In that sentence you are implying that you have the "ability to model ... another". An LLM cannot do that, it can't have an internal model that is consistent beyond its conversational scope. Its not meant to. Its a statistics guesser, its probabilistic, holds no model, and its anthropomorphised by our brains because the output is incredibly realistic not because it actually has that ability
The ability to mimic the replies of someone with that ability, is the same of Mary being able to describe all the qualities of Red. She still cannot see red, despite her ability to pass any question in relation to its characteristics.
> I don't think we have any strong evidence on whether LLMs have world-models one way or another
They simply cannot by their architecture. Its a statistical language sampler, anything beyond the scope of that fails. Local coherance is why they pick the next right token not because they can actually model anything.

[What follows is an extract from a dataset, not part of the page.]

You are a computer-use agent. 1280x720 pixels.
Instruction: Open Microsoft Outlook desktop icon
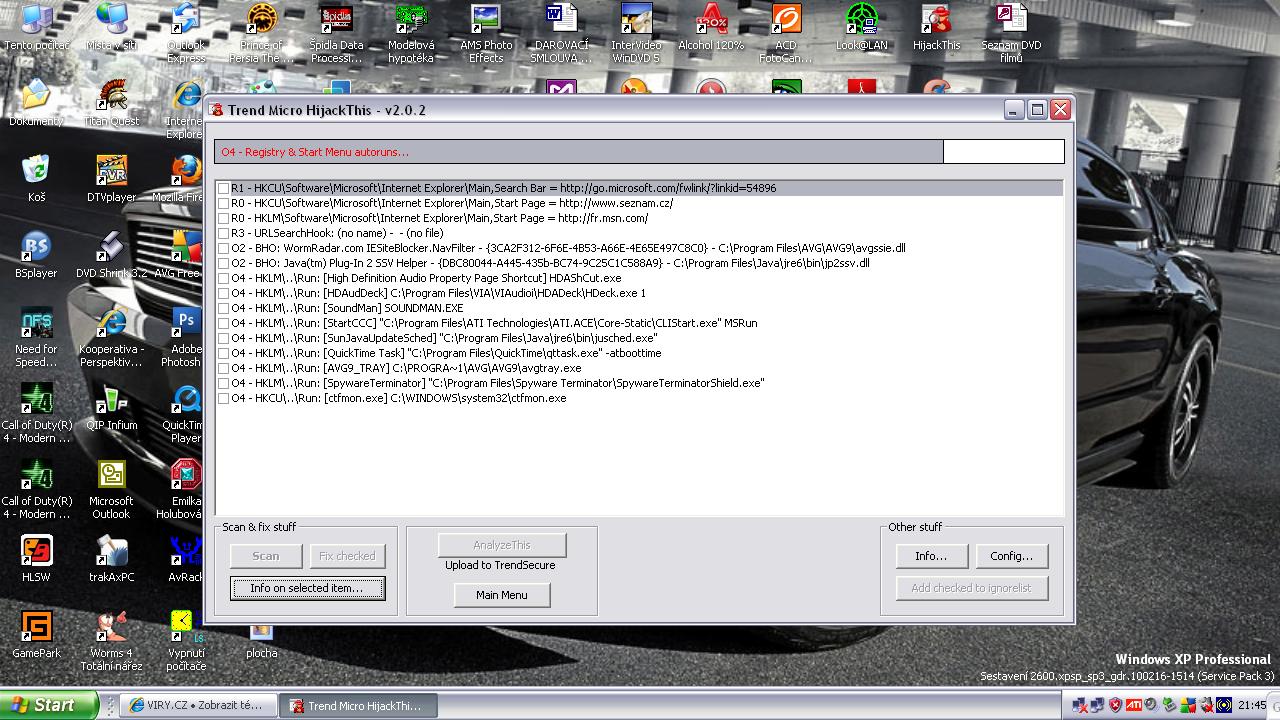111,477
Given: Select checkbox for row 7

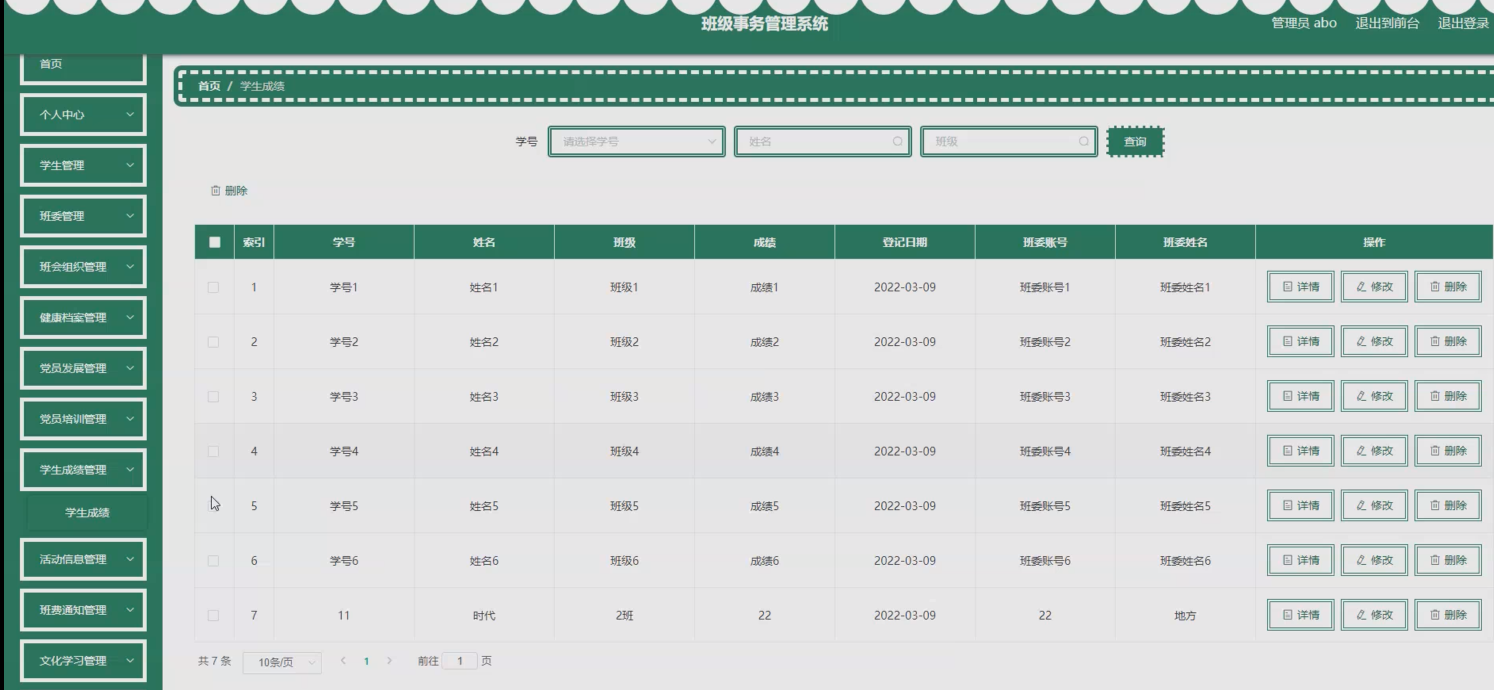Looking at the screenshot, I should pos(213,615).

> I think those are functionally the same sentence
Functionally and literally are not the same thing though. Its why we can run studies as to why some people might say Bob and Alice (putting the man first) or Alice and Bob (alphabetical naming) and what human societies and biases affect the order we put them on.

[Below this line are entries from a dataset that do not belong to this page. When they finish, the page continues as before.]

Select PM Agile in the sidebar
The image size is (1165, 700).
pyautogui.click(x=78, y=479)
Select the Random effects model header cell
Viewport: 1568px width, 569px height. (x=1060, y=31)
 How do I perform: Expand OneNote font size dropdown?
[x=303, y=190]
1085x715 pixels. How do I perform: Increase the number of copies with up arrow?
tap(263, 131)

You could not run that study on an LLM because you will find that statistically speaking the ordering will be almost identical to the training data. If the training data overwhelmingly puts male names first or whether the training data orders list alphabetically you will see that reproduced on the output of the llm because Bob and Alice are not people, they are statistical probably letters in order.
LLM seem to trigger borderline mysticism in people who are otherwise insanely smart, but the kind of "we cant know its internal mind" sounds like reading tea leaves, or horoscopes by people with enough Phds to have their number retired on their university like Michael Jordan.